TASK OBJECTIVE :: With spelling and spacing unchanged, write out each line of the material.

RECORDS FOR THE TASK ::
__________

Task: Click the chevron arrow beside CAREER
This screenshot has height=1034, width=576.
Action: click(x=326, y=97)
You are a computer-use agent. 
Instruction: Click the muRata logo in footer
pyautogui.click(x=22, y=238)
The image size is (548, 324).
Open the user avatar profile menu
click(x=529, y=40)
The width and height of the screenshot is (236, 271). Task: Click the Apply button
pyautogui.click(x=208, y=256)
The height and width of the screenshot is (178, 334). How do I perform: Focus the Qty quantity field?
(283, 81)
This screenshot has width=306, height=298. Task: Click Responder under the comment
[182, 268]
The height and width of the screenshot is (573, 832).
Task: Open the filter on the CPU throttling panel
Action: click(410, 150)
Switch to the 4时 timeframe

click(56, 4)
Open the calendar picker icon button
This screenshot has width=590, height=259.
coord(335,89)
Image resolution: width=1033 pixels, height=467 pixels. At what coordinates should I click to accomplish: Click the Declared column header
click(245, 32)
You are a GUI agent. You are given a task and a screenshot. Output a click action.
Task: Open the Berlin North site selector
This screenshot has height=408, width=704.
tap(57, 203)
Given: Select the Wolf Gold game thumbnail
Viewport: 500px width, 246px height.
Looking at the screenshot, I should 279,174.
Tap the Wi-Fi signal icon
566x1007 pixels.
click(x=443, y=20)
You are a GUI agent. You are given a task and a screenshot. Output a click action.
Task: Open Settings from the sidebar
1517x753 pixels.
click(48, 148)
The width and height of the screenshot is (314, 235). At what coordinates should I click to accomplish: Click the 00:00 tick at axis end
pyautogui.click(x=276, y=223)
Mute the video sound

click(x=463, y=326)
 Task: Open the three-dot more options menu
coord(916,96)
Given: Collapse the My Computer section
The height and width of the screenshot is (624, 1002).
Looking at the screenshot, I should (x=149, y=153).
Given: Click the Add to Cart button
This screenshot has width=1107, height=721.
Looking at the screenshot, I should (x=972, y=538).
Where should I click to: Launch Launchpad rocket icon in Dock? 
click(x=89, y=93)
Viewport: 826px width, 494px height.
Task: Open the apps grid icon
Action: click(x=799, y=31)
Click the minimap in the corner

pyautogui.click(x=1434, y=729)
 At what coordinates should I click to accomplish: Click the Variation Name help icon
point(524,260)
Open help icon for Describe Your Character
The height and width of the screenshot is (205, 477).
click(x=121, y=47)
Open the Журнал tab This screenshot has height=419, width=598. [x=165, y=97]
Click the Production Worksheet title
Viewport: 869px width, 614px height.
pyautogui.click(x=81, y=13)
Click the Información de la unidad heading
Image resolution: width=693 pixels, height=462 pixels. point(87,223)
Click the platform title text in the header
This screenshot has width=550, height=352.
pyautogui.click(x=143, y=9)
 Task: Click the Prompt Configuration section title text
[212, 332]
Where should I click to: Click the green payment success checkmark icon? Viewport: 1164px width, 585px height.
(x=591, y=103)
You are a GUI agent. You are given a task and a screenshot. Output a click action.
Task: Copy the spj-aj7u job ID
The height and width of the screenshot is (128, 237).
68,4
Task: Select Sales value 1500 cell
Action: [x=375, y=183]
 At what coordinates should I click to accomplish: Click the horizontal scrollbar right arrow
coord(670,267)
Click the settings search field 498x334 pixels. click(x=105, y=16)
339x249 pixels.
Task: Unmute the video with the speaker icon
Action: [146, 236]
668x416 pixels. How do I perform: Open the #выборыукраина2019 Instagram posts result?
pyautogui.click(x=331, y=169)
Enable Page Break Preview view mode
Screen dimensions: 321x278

__________

SOLUTION TO THIS EXERCISE ::
Task: Click the chevron arrow beside CAREER
This screenshot has height=1034, width=576.
Action: click(x=326, y=97)
You are a computer-use agent. 
Instruction: Click the muRata logo in footer
pyautogui.click(x=22, y=238)
The image size is (548, 324).
Open the user avatar profile menu
click(x=529, y=40)
The width and height of the screenshot is (236, 271). Task: Click the Apply button
pyautogui.click(x=208, y=256)
The height and width of the screenshot is (178, 334). How do I perform: Focus the Qty quantity field?
(283, 81)
This screenshot has width=306, height=298. Task: Click Responder under the comment
[182, 268]
The height and width of the screenshot is (573, 832).
Task: Open the filter on the CPU throttling panel
Action: click(410, 150)
Switch to the 4时 timeframe

click(56, 4)
Open the calendar picker icon button
This screenshot has width=590, height=259.
coord(335,89)
Image resolution: width=1033 pixels, height=467 pixels. At what coordinates should I click to accomplish: Click the Declared column header
click(245, 32)
You are a GUI agent. You are given a task and a screenshot. Output a click action.
Task: Open the Berlin North site selector
This screenshot has height=408, width=704.
tap(57, 203)
Given: Select the Wolf Gold game thumbnail
Viewport: 500px width, 246px height.
Looking at the screenshot, I should 279,174.
Tap the Wi-Fi signal icon
566x1007 pixels.
click(x=443, y=20)
You are a GUI agent. You are given a task and a screenshot. Output a click action.
Task: Open Settings from the sidebar
1517x753 pixels.
click(48, 148)
The width and height of the screenshot is (314, 235). At what coordinates should I click to accomplish: Click the 00:00 tick at axis end
pyautogui.click(x=276, y=223)
Mute the video sound

click(x=463, y=326)
 Task: Open the three-dot more options menu
coord(916,96)
Given: Collapse the My Computer section
The height and width of the screenshot is (624, 1002).
Looking at the screenshot, I should (x=149, y=153).
Given: Click the Add to Cart button
This screenshot has width=1107, height=721.
Looking at the screenshot, I should (x=972, y=538).
Where should I click to: Launch Launchpad rocket icon in Dock? 
click(x=89, y=93)
Viewport: 826px width, 494px height.
Task: Open the apps grid icon
Action: click(x=799, y=31)
Click the minimap in the corner

pyautogui.click(x=1434, y=729)
 At what coordinates should I click to accomplish: Click the Variation Name help icon
point(524,260)
Open help icon for Describe Your Character
The height and width of the screenshot is (205, 477).
click(x=121, y=47)
Open the Журнал tab This screenshot has height=419, width=598. [x=165, y=97]
Click the Production Worksheet title
Viewport: 869px width, 614px height.
pyautogui.click(x=81, y=13)
Click the Información de la unidad heading
Image resolution: width=693 pixels, height=462 pixels. point(87,223)
Click the platform title text in the header
This screenshot has width=550, height=352.
pyautogui.click(x=143, y=9)
 Task: Click the Prompt Configuration section title text
[212, 332]
Where should I click to: Click the green payment success checkmark icon? Viewport: 1164px width, 585px height.
(x=591, y=103)
You are a GUI agent. You are given a task and a screenshot. Output a click action.
Task: Copy the spj-aj7u job ID
The height and width of the screenshot is (128, 237).
68,4
Task: Select Sales value 1500 cell
Action: [x=375, y=183]
 At what coordinates should I click to accomplish: Click the horizontal scrollbar right arrow
coord(670,267)
Click the settings search field 498x334 pixels. click(x=105, y=16)
339x249 pixels.
Task: Unmute the video with the speaker icon
Action: [146, 236]
668x416 pixels. How do I perform: Open the #выборыукраина2019 Instagram posts result?
pyautogui.click(x=331, y=169)
Enable Page Break Preview view mode
Screen dimensions: 321x278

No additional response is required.